INTERNATIONAL POLITICS & SECURITY
- Yonhap: Following recent regional diplomacy and a UNSC condemnation of their missile tests, an NDC statement published through KCNA took a swipe at China: “Some backbone-lacking countries are blindly following the stinky bottom of the U.S., also struggling to embrace Park Geun-hye who came to a pathetic state of being.”
- Yonhap: Seoul offered PY talks on improving operations at the Kaesong Industrial Complex, including by establishing an internet connection.
- Yonhap: SK and the US will hold the UFG joint drill for about two weeks in August to “practice how to respond to North Korea in case of threats with nuclear weapons and weapons of mass destruction.”
- NK News: Martin Uden, former coordinator of the UN Panel of Experts, thinks NK is most likely still breaking UN sanctions but is becoming increasingly better at avoiding sanctions.

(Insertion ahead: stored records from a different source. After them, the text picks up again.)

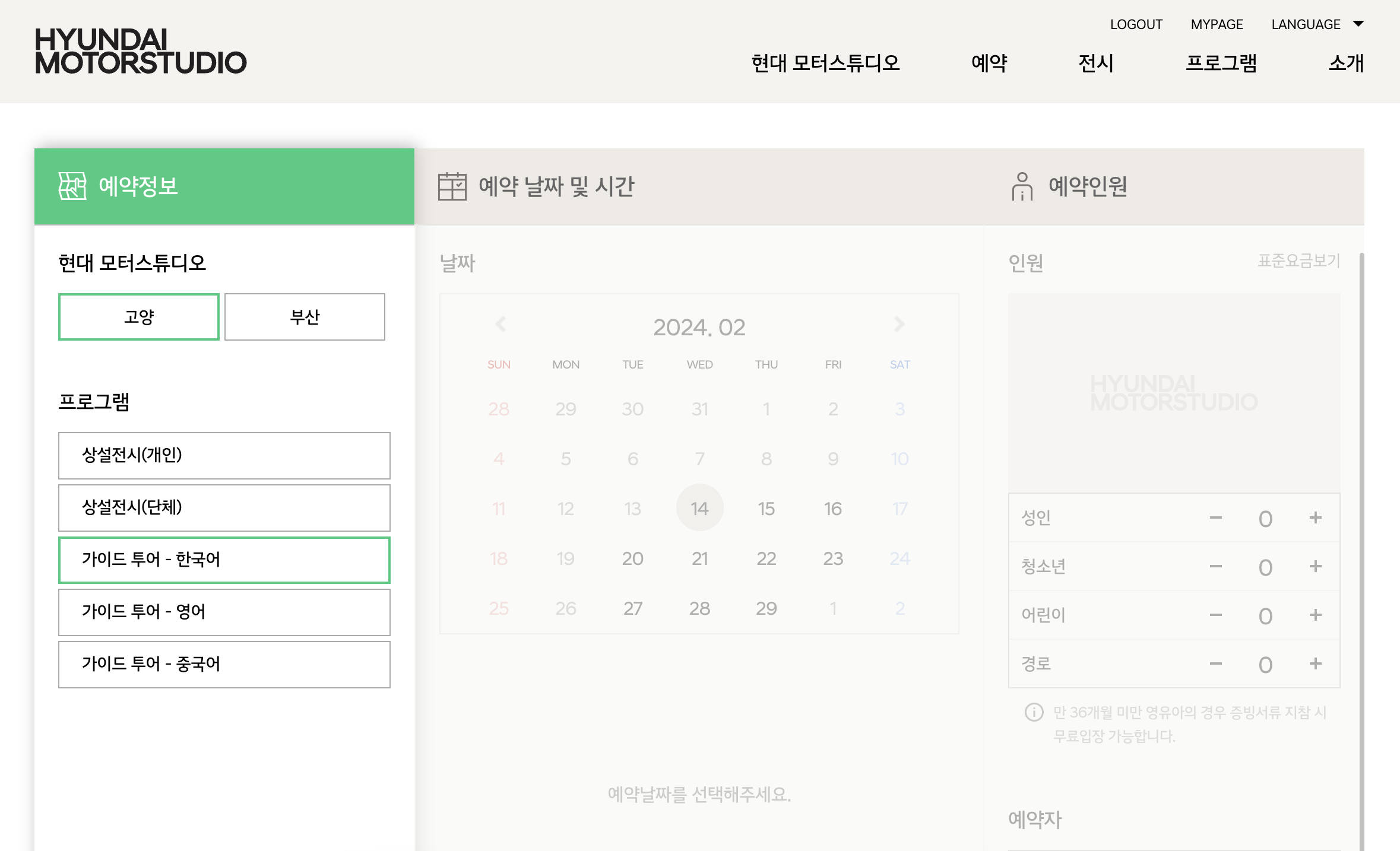The width and height of the screenshot is (1400, 851).
Task: Click the info icon by 36개월 notice
Action: pos(1034,712)
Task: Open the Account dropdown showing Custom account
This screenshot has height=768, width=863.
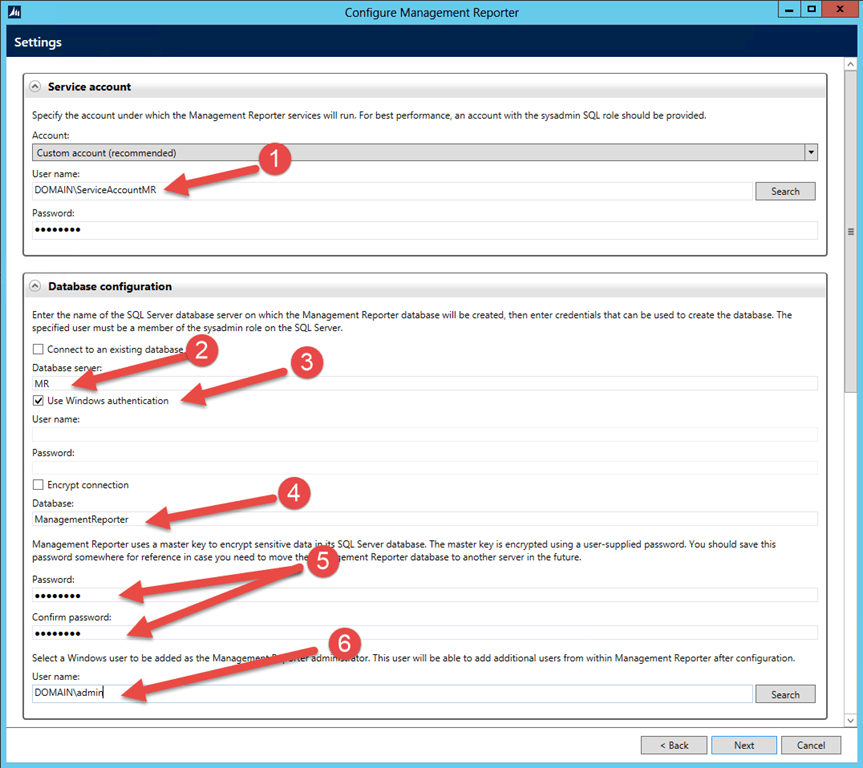Action: [x=811, y=152]

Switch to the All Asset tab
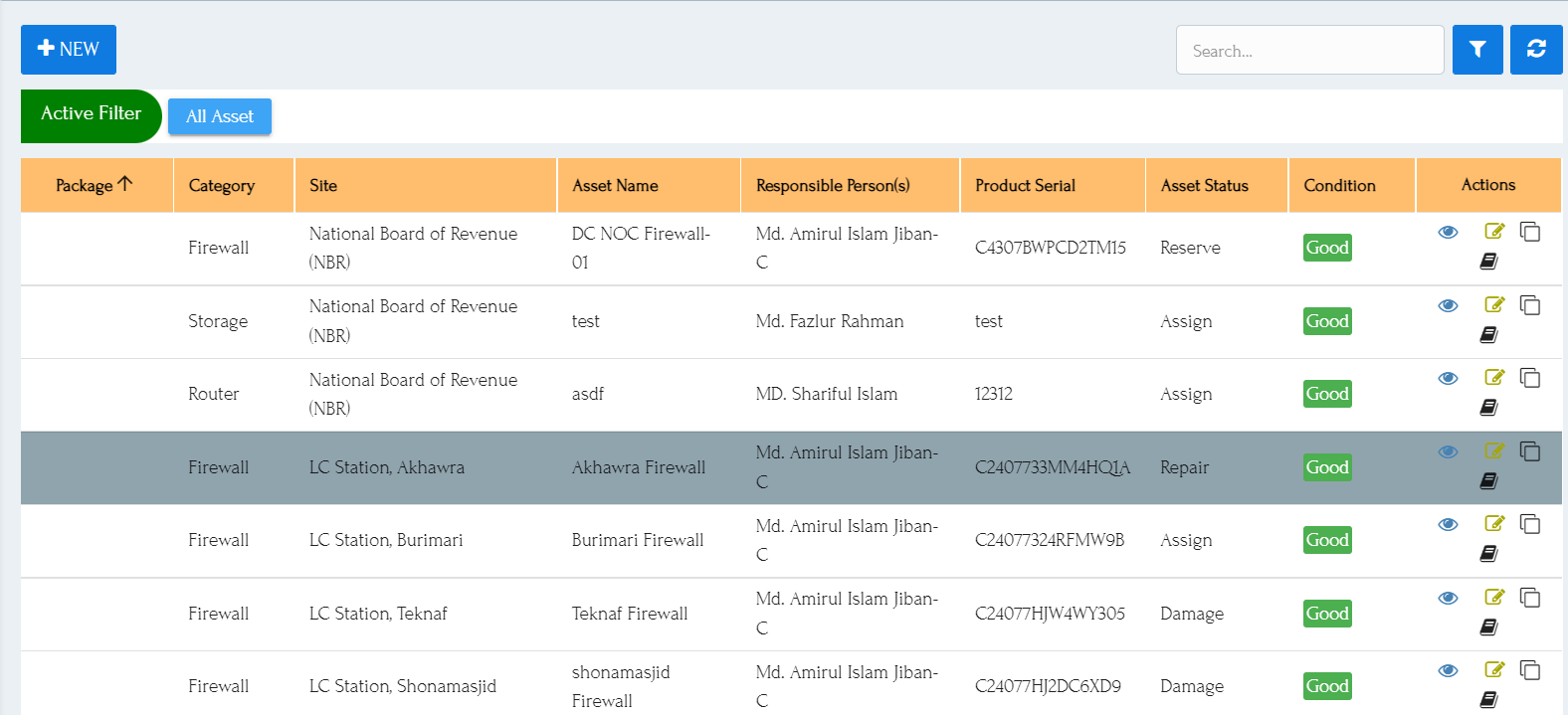click(220, 116)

- Yonhap: China’s Vice FM Zhang told a group of SKorean lawmakers that the US must lower the bar for resuming long-stalled multilateral talks on ending NK’s nuclear weapons program. Zhang: “The US is demanding NK to show its willingness to give up its nuclear (weapons program), while maintaining a high threshold.” He also criticized the U.S. policy of trying to “achieve its target even before the talks resume.”
- Korea Times: A US court ruled NK and Iran liable for damage for providing Hezbollah with material support for a series of rocket and missile attack on Israel and resources including professional military and intelligence training in 2006.
- VOA: Swedish officials have been unable to visit Kenneth Bae for over 3 months.
ANALYSIS & OPINION
- Foreign Policy Blog: “Given warmer economic and political ties with SK and frostier ties with NK, Beijing should consider a relaxation of its deportation policy to remove some of the leverage Pyongyang holds over Beijing. […] Beijing should make a small humanitarian gesture now and display its soft power capabilities by releasing the 11 NKoreans.”
- Lankov on how China’s view of NK is changing.
MISC.
- Korea Times: Bang (86) and Lee (77), living in San Francisco, will be visiting NK on Oct 11 to meet family members that they have long been separated from.
- NK News: Defector insight on how law and order works in NK: “In North Korea, cops were always domineering, incessantly asking for bribes, and generally abusing their power in return for a reduction in a citizen’s sentence. For this reason, while the ruling ideology states that everyone is created equal in North Korea, the poor face disproportionate punishments for petty crimes, while the rich can quite literally get away with murder.”
- Daily NK: Georgeta Mirciouiu, a Romanian woman who married NKorean Jo Jung-ho in the 1950s, was forcedly separated from her husband for more than 50 years. More of her story is to be revealed in a new radio program by KBS.